It was seen that Turkish cataract surgeons were able to use high technology for surgical preparation and surgery at high rates, but this was not reflected in practice at same rate in terms of achieving contemporary standards of refractive cataract surgery.

Keywords:
Refractive cataract surgery, cataract survey, phacoemulsification

Introduction

Modern cataract surgery is no longer an approach that provides visual rehabilitation by removing the opacified lens only, but has become a refractive surgery that aims to eliminate the patients’ other visual problems as well. In other words, cataract surgery has come to a point where greater importance is placed on correcting or reducing patients’ existing aberrations, especially astigmatism, eliminating refractive errors and presbyopic complaints, and doing all of them with attention to safety as well as functionality. In this environment of increasing patient expectations and demands, the ability to accurately predict postoperative outcomes has become dependent on meticulous preoperative preparation using advanced technology.1,2 Other important factors when evaluating contemporary or current approaches are the extent to which surgeons consider surgically induced astigmatism (SIA) during surgery, use premium intraocular lenses (IOL), and take measures for endophthalmitis prophylaxis.

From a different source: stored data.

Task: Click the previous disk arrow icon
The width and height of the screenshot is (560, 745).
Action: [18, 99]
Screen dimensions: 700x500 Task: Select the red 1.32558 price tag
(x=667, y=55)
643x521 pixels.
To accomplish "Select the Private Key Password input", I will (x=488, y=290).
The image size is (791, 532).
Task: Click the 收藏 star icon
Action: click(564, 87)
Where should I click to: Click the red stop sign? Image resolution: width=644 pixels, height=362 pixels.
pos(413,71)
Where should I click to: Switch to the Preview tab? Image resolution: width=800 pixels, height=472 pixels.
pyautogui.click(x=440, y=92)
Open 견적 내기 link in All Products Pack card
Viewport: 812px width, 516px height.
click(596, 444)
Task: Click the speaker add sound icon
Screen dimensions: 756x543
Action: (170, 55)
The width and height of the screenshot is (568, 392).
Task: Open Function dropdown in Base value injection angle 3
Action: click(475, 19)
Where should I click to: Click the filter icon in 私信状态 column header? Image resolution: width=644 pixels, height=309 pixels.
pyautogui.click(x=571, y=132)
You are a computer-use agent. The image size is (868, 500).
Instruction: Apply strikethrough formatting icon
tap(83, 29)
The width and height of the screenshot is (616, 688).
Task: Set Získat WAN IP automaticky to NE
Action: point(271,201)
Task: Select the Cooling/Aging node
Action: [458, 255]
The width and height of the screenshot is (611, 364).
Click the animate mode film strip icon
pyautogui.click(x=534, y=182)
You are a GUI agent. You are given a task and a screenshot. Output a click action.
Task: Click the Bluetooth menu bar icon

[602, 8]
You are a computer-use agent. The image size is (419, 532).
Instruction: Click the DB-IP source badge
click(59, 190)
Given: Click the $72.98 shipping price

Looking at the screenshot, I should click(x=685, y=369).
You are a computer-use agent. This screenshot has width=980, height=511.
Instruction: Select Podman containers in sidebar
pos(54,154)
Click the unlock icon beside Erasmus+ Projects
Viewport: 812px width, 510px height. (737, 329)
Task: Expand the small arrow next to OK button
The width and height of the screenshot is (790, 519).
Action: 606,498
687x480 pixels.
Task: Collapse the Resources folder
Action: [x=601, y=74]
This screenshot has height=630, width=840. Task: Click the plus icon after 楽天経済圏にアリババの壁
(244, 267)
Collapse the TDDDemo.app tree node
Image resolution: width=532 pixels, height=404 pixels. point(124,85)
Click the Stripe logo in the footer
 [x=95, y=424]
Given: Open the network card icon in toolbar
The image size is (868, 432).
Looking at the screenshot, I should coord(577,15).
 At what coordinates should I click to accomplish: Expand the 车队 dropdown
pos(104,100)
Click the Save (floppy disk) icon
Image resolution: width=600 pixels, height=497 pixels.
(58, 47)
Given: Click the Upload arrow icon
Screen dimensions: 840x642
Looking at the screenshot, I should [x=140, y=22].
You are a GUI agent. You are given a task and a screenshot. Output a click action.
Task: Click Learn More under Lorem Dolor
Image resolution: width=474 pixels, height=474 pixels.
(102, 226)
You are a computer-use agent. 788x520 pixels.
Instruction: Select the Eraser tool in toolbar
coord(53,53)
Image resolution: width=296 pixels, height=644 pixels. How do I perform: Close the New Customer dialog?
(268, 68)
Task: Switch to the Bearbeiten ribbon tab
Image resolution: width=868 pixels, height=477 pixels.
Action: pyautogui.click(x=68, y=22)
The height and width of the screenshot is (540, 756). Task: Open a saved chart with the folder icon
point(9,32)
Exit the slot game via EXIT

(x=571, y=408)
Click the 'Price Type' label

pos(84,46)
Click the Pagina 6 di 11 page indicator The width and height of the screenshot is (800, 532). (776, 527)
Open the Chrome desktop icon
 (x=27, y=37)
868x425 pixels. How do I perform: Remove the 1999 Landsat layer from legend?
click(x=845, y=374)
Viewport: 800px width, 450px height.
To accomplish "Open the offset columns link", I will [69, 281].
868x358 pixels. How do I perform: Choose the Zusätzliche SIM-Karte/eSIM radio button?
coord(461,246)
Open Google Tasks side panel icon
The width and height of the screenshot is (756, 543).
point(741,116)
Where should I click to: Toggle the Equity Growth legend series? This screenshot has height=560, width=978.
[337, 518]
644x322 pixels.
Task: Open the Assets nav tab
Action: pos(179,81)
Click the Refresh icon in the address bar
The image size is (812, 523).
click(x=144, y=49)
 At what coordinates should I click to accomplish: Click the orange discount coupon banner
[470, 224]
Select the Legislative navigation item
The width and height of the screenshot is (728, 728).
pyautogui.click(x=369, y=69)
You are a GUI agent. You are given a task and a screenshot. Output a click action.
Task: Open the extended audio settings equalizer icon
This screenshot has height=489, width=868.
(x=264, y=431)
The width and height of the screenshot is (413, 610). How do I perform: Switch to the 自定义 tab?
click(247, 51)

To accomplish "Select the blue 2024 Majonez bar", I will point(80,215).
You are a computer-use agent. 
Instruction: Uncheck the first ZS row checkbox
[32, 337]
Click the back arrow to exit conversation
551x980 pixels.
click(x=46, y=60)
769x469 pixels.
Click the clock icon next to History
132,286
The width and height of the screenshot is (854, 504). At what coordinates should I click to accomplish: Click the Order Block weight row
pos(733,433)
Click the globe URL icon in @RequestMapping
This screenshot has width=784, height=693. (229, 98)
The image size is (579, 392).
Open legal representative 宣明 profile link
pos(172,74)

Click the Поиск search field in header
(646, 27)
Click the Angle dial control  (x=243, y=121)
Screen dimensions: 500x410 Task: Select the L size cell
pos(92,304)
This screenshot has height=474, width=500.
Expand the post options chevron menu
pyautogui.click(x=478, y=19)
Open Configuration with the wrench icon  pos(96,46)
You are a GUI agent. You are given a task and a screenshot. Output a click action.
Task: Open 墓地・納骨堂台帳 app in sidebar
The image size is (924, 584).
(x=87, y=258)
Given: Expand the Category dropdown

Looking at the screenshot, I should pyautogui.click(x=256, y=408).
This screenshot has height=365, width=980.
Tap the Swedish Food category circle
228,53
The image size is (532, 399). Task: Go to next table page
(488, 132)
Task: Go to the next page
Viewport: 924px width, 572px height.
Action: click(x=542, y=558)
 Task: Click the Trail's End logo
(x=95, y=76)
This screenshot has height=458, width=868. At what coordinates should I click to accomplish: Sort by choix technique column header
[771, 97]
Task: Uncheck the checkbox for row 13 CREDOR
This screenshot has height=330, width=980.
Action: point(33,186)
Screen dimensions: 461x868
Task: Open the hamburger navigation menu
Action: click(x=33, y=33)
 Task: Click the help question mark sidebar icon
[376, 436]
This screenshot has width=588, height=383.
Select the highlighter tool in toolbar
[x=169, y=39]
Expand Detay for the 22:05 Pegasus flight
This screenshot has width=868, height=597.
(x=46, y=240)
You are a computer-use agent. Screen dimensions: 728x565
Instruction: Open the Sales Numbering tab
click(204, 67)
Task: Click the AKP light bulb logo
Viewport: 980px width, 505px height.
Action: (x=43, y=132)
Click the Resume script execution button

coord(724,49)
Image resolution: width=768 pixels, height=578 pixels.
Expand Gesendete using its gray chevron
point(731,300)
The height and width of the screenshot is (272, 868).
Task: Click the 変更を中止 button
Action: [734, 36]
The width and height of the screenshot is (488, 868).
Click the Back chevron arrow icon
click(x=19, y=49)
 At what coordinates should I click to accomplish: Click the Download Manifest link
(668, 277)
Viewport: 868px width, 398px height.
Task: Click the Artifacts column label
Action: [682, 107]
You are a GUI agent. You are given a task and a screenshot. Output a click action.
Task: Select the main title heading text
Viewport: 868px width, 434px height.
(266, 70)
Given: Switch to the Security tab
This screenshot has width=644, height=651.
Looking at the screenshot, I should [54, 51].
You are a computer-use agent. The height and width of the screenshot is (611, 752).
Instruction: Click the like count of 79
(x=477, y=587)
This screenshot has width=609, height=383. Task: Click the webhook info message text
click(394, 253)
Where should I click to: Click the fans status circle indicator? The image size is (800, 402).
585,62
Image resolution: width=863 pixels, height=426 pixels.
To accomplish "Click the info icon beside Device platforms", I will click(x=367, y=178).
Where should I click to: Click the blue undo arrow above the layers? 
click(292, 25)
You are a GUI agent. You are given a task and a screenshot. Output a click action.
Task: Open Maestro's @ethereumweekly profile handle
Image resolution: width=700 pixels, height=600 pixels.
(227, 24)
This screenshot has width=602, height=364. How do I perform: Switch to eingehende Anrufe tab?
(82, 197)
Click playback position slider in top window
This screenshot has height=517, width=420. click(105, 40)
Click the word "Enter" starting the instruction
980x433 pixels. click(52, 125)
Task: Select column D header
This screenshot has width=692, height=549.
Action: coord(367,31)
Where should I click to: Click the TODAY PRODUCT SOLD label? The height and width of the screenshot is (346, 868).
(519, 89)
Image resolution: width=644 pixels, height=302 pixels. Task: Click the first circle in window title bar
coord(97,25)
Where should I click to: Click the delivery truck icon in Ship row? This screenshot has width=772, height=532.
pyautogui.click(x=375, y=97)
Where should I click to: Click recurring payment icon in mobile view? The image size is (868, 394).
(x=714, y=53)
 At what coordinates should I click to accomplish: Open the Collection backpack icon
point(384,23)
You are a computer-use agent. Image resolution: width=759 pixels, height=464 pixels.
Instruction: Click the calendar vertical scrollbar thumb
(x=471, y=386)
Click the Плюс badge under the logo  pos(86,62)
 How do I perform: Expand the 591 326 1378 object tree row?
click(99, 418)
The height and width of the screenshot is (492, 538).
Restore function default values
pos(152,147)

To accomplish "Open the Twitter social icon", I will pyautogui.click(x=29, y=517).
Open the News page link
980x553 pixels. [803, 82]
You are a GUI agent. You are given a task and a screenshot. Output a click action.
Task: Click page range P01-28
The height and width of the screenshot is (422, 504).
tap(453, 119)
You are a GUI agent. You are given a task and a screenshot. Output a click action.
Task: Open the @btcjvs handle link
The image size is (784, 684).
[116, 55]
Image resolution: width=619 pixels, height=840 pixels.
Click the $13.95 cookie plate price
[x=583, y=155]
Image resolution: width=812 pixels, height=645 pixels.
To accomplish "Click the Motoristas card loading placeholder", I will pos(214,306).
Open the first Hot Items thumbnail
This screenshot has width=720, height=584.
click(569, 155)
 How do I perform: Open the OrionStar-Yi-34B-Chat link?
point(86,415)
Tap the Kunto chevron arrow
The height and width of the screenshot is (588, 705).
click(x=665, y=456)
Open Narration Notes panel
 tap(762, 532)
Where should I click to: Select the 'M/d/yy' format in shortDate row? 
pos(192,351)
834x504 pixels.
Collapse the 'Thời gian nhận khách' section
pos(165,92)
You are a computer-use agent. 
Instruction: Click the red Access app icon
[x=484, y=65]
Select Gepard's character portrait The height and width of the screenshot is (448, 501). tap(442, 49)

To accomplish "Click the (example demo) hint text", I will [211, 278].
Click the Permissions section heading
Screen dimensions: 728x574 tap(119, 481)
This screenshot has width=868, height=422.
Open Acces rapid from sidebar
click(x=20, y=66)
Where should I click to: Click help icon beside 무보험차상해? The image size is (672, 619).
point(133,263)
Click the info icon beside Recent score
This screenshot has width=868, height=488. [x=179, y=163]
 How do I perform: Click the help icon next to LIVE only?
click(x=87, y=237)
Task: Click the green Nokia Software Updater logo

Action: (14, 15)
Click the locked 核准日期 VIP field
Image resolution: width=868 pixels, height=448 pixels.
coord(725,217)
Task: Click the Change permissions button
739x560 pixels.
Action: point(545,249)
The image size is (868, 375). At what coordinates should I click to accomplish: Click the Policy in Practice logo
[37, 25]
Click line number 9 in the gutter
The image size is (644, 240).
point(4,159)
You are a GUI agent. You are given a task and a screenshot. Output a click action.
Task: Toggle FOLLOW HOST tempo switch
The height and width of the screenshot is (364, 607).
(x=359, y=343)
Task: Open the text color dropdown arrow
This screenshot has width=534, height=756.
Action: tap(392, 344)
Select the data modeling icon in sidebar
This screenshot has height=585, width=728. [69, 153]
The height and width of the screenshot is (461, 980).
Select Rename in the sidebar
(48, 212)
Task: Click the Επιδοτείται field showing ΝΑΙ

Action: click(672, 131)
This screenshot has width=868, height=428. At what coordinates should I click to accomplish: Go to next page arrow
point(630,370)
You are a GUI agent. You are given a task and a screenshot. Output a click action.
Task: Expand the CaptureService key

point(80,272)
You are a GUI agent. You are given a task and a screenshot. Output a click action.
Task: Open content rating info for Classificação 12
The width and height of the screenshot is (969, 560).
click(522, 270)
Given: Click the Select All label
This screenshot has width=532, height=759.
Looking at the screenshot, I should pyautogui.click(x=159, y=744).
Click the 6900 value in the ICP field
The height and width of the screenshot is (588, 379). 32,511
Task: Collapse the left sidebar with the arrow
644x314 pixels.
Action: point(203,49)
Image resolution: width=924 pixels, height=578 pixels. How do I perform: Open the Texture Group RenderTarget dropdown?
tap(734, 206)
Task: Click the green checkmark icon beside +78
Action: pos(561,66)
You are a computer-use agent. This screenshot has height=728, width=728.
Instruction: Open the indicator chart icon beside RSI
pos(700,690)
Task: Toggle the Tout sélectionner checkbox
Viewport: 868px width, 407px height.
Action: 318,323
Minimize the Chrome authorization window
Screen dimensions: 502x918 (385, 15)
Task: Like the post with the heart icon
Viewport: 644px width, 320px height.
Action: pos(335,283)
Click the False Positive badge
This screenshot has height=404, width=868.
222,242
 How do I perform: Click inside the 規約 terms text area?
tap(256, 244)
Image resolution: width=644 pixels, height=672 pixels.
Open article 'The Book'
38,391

The present study aimed to determine what proportion of Turkish ophthalmologists meet the above-mentioned criteria in their approaches to cataract surgery, or in other words, their level of practice development.

Materials and Methods

Using the SurveyMonkey data platform (http://tr.surveymonkey.com), an online questionnaire consisting of 33 questions was sent to 4501 members of the Turkish Ophthalmological Association (TOA) in April 2018, and responses from 823 of those ophthalmologists were collected. The questions included in the questionnaire were grouped under 7 main headings: 1) Cataract surgery preparation, 2) Cataract surgery techniques used, 3) Approach to femtosecond laser-assisted cataract surgery (FLACS), 4) Approach to astigmatic patients and toric IOL implantation, 5) Approach to presbyopia correction in cataract surgery, 6) Reasons for not using techniques and technologies related to refractive cataract surgery, and 7) Questions about other refractive surgeries. Of the 33 questions asked in this questionnaire, 17 were considered relevant to the aim of this study and were included in the evaluation.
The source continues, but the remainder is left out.